[Text for analysis]
Content starts
Emergence Part 1: Hitting the Eject Button
I’m grateful that, at a young age, I succumbed to the allure of madness
This essay is the first in a series of six, that I have tentatively named “Emergence”. I wrote these over the course of a week in a compulsive fever - these essays represent a transition in my own life. I released an album of folk songs a few years back called “Unbecoming”. This album helped me process the transition in life I had been experiencing throughout my 20s, unweaving myself from the ideas and culture that had led me down a path of deep depression and internal strife. Now, I find myself at a point where I feel I can live my life on my own terms, creating my own vision for what the future may hold for me and how I would like to carry myself through this life. These essays seem to have poured out of me, it did not feel like a choice to write them - when I was younger, I needed to hear that it was possible to live a spiritually fulfilling life, an emotionally healthy life, a life that I could be proud to live. So, it seems I have written something for that version of myself - something that might’ve helped ease the journey and lit the path before me. If you find yourself struggling with similar parts of this business of living, I hope these essays can keep you company. As I note at the end of this first essay: “I have written these essays to share what I have learned on my journey thus far - there is certainly more to learn, but I hope these words may keep you company when the road feels too lonely to bear.”
Hitting the Eject Button
It is hard to remember a time throughout my early life when I was not in pain, a spiritual pain that seemed to live inside me, humming like an old furnace in a haunted basement. I used to lie awake late into the night, thirteen, fourteen years old, with pain radiating from my chest with every beat of my heart.1 It was inescapable and I let myself writhe in it, I let myself experience the depths of this anguish - while I would wish such feelings upon nobody, letting myself fully experience this suffering (i.e., my body telling me something was very, very wrong), I think, empowered me to develop a deeper relationship between my body and spirit. I do not think, though, that overt suffering is needed to develop a healthy spiritual life, but I do think that accepting the sufferings that arise in life and learning to navigate them is a requisite aspect of a resilient spirit and body.
The pain I experienced seemed invisible to those around me - as a child, I could not tell if the people around me simply were blissfully unaware of the spiritual pain I was in or if they simply ignored it for their own comfort. With hindsight, I sense that a lot of us (at least in this shared land of early 21st century globalism) are too wrapped up in our own invisible sufferings to be present for that of the people around us.
“How are you doing?”
“Oh, I’m fine - you?”
“Oh, you know, about the same.”
As a result, I think a lot of us live fractured lives, where our internal self is not connected with the external world around us. At work, we are told to leave it at the door. With our families, we are told to be polite, spoke when spoken to, and respect adult authority. Our spirits are too much for the world to handle, so we keep the bottle corked, and let our spirits fester without oxygen.
Fractured, we suffer. Our ability to be ourselves is severely crippled by the limited ways we are permitted to express our true selves in this society. That is why so many of us cling to permitted identities we sense we could flourish within - children dreaming of becoming athletes and astronauts, doctors and firefighters. We sense, even as young kids, the opportunities for our soul stuff to seep out into the outside world. Many of us have learned it is best to be alone, that way we can at least let our spirit spill out in our moments of solitude.
Content ends
[Data section]
Content starts
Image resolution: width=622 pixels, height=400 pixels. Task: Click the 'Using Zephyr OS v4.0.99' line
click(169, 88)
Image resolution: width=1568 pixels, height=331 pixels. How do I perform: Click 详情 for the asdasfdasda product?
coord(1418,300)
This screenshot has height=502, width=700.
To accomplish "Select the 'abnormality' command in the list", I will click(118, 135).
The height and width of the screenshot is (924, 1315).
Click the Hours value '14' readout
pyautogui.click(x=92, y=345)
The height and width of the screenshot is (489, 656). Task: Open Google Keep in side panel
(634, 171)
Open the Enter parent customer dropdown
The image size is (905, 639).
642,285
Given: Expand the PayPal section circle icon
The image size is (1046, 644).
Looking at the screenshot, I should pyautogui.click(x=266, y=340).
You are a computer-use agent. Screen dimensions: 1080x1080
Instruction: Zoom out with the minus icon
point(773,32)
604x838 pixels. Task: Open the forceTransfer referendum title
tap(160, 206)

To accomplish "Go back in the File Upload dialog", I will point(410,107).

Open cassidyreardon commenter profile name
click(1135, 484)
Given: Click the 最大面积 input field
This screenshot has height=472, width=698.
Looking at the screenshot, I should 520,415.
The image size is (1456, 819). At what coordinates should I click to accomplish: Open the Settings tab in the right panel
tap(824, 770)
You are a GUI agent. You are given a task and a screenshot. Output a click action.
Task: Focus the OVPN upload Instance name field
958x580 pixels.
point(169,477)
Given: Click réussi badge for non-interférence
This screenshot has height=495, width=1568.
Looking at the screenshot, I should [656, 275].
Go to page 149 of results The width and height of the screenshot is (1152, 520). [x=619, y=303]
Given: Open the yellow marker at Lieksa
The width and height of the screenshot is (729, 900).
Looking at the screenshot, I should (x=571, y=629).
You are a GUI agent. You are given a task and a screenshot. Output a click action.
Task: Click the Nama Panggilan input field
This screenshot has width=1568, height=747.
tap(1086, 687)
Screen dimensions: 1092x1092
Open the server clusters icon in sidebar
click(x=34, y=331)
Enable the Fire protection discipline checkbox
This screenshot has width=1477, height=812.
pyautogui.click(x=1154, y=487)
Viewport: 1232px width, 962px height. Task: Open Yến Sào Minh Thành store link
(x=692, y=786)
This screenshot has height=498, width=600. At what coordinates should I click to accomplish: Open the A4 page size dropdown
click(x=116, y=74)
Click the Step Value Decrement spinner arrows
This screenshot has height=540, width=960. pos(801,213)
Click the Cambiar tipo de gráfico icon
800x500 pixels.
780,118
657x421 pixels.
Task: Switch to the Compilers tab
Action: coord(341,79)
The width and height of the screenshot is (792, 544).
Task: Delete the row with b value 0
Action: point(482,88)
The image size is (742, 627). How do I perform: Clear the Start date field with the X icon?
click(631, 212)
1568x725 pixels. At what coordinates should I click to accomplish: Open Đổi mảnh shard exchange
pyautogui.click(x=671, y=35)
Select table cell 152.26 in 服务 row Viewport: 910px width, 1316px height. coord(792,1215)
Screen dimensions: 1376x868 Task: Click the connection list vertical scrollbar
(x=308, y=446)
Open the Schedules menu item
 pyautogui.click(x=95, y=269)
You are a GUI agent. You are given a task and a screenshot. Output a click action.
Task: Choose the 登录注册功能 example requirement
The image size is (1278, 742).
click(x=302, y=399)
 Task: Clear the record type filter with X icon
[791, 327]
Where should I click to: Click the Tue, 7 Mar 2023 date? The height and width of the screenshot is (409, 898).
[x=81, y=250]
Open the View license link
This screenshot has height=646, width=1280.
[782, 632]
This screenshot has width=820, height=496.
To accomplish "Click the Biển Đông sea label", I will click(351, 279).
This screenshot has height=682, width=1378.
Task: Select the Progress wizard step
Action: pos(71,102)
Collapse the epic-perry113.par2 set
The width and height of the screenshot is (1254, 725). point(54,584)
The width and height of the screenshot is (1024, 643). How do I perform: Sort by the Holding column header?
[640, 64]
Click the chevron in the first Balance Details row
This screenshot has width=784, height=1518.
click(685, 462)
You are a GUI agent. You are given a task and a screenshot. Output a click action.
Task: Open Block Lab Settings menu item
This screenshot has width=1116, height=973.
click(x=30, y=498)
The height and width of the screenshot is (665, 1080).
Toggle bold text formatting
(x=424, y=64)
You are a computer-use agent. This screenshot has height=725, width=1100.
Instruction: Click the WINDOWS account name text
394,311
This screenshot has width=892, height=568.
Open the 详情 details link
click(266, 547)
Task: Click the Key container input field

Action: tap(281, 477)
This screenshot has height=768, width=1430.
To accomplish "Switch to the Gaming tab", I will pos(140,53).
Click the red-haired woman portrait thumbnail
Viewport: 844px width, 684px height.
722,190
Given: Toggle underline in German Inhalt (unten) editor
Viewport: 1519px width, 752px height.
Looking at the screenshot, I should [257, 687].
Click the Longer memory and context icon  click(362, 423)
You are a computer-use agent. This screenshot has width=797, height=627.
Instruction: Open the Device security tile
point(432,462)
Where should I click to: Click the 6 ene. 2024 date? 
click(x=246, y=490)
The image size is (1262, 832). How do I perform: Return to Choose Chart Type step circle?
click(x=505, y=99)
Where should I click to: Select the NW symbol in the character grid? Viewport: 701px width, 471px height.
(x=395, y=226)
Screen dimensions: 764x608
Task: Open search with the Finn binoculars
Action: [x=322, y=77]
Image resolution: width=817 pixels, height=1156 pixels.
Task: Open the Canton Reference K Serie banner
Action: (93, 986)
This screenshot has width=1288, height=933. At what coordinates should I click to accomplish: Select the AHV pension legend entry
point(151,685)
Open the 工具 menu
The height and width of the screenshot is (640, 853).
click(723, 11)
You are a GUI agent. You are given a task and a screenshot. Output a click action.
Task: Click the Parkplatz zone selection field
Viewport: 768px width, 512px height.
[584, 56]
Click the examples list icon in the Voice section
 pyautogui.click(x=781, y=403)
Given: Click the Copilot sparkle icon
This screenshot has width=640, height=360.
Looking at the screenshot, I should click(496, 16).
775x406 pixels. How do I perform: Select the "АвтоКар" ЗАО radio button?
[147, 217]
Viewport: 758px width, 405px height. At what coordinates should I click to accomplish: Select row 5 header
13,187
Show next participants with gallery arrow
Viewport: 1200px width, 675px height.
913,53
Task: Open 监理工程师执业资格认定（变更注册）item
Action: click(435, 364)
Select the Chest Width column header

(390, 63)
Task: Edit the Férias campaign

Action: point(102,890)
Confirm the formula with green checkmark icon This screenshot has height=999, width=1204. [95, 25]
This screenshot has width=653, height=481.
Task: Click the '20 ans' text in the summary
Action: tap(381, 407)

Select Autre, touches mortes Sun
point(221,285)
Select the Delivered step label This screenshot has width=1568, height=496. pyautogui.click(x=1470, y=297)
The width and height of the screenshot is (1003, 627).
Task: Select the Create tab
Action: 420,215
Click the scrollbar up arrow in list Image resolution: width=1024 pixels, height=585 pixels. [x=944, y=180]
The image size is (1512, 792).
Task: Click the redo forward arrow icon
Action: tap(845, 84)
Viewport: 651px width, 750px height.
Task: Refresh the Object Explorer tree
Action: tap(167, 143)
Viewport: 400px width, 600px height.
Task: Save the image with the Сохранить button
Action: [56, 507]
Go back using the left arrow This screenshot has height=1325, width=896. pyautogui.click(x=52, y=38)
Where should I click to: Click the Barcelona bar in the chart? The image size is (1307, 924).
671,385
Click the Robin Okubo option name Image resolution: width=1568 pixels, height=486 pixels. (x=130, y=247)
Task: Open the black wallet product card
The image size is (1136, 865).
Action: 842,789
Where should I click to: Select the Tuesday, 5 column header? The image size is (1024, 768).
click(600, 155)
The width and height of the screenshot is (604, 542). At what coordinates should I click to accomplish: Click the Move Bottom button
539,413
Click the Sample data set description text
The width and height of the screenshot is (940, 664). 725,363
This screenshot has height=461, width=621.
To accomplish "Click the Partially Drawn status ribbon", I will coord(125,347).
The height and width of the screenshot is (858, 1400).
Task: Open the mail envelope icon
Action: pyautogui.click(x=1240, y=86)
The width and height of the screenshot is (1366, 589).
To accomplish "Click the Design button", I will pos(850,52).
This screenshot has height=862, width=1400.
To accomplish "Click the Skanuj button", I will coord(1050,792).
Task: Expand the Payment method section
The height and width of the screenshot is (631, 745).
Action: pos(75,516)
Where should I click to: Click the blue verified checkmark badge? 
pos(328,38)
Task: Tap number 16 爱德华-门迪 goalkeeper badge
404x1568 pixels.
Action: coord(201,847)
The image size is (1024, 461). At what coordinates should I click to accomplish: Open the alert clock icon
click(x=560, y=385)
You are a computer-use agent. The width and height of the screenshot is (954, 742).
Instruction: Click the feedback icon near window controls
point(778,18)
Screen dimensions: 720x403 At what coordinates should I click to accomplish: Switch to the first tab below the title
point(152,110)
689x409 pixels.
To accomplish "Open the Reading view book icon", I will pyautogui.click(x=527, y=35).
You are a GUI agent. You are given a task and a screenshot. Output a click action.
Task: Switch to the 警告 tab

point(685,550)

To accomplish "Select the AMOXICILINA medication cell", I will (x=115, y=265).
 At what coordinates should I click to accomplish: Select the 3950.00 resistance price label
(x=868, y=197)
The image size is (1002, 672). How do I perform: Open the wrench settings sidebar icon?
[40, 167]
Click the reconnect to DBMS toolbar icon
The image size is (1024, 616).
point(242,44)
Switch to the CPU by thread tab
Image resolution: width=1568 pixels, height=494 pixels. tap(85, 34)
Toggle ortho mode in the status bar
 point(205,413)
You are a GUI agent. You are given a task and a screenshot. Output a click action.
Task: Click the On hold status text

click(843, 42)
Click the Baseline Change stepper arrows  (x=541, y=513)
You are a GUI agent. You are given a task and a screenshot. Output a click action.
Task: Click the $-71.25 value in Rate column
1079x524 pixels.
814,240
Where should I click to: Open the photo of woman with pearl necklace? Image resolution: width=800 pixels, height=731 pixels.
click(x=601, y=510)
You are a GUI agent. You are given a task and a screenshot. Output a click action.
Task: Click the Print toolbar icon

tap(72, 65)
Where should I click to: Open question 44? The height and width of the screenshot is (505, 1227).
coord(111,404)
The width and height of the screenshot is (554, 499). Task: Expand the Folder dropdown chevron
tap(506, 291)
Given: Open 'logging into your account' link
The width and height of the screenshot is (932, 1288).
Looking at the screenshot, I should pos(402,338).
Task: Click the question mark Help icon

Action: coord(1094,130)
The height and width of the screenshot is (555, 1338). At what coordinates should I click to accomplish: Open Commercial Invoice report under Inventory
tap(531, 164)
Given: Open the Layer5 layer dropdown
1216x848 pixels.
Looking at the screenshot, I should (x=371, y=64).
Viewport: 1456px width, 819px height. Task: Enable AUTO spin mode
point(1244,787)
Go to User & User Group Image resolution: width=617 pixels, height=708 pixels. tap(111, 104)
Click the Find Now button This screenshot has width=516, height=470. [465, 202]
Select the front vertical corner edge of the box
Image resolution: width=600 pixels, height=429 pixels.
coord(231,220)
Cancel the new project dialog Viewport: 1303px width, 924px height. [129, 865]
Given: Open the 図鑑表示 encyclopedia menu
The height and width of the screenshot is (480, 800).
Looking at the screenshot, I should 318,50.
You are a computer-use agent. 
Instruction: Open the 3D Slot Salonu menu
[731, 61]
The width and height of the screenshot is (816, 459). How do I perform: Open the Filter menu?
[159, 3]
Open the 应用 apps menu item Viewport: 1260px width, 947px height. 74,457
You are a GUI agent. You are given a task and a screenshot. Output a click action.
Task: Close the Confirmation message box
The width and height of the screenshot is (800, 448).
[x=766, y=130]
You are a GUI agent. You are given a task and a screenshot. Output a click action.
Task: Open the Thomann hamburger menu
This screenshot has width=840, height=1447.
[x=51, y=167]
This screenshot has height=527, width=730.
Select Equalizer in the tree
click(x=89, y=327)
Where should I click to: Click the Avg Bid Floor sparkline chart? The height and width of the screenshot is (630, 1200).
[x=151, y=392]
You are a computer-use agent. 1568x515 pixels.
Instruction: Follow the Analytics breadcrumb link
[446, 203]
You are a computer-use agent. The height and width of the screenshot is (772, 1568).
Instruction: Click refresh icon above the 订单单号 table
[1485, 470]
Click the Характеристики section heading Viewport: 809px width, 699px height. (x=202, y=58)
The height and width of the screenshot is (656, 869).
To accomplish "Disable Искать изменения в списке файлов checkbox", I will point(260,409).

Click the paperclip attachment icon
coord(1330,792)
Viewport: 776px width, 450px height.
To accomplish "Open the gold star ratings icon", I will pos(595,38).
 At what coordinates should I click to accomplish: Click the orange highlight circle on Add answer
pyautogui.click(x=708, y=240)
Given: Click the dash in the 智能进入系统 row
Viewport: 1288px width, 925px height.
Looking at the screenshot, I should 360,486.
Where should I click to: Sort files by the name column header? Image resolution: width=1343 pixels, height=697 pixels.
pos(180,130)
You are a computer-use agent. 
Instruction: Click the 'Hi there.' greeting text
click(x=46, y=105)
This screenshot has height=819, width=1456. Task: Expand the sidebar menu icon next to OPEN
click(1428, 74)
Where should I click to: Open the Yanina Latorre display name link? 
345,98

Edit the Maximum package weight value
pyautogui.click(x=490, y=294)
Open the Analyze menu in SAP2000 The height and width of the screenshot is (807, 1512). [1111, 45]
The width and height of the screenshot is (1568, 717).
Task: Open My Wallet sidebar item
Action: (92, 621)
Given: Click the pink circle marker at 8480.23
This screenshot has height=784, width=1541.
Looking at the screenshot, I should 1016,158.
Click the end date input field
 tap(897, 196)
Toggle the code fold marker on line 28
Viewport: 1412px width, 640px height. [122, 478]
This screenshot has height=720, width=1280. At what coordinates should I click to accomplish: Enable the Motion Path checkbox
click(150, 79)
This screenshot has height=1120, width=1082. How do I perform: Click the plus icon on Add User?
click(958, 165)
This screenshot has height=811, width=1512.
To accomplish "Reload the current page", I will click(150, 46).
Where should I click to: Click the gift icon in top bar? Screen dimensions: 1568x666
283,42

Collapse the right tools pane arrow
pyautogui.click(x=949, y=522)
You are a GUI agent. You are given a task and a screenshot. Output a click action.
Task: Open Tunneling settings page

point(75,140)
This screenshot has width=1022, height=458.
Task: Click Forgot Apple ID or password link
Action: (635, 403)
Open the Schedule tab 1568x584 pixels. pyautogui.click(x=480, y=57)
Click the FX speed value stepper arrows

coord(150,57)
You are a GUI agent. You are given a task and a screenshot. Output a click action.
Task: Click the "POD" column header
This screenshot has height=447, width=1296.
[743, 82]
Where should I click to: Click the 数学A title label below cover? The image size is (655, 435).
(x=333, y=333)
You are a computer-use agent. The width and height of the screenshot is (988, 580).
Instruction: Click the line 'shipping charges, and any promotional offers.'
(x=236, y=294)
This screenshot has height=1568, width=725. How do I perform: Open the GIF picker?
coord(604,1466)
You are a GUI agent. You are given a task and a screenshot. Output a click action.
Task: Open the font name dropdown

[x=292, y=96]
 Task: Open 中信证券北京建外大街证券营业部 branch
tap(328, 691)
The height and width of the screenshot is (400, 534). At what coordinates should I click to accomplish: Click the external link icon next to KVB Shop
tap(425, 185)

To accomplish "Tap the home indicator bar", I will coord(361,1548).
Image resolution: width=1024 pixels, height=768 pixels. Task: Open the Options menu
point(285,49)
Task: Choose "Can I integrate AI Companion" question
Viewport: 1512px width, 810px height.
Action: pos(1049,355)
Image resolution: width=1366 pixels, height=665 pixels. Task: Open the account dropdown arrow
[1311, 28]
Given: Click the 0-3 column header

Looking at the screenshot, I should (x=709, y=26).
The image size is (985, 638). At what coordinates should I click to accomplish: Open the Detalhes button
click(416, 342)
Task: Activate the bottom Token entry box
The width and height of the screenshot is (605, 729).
Content ends
[Exercise tasks]
- a) Answer from the "Emergence" essay above:
(i) How many essays are in the series the essay begins?
(ii) What was the album of folk songs called?
(iii) To what does the writer compare the spiritual pain that seemed to live inside?
- b) Carry on the "Emergence" essay from its last sentence, in the same first-person voice.

[Task results]
- a)
(i) Six.
(ii) "Unbecoming."
(iii) An old furnace humming in a haunted basement.

- b)
Some of us are better able to handle the fracturing of our internal and external worlds - some of us are unable to bear the pain of it at all. For much of my conscious life, I have manically chased permissible ways for my soul to manifest itself in the physical world - ranging from sport to art to science to business. In-between each episode, I would fall into a deep depression - lacking the strength to be myself through any avenue available before me. At one point, the one light bulb in my bedroom burnt out and I did not change it for three months.
I am deeply indebted to books - while reading no longer comes easily to me,2 books provided the most direct evidence that people’s internal and external worlds do not need to be fractured. Books taught me that this fracturing is actually a wound - a broken bone, a cancer - and that our internal self can exist out in the open, that our soul is meant to illuminate our entire body. Vonnegut helped me see that the world I was living within was absurd, Foster Wallace that this absurdity can and will kill us, and hooks that we can undertake the radical act of healing and letting our true selves step forth and breathe deeply of the air around us. Hesse taught me that there is an immense and rich universe in the physical world immediately around me, a universe that is at once my teacher, my canvas, my garden, and my caretaker.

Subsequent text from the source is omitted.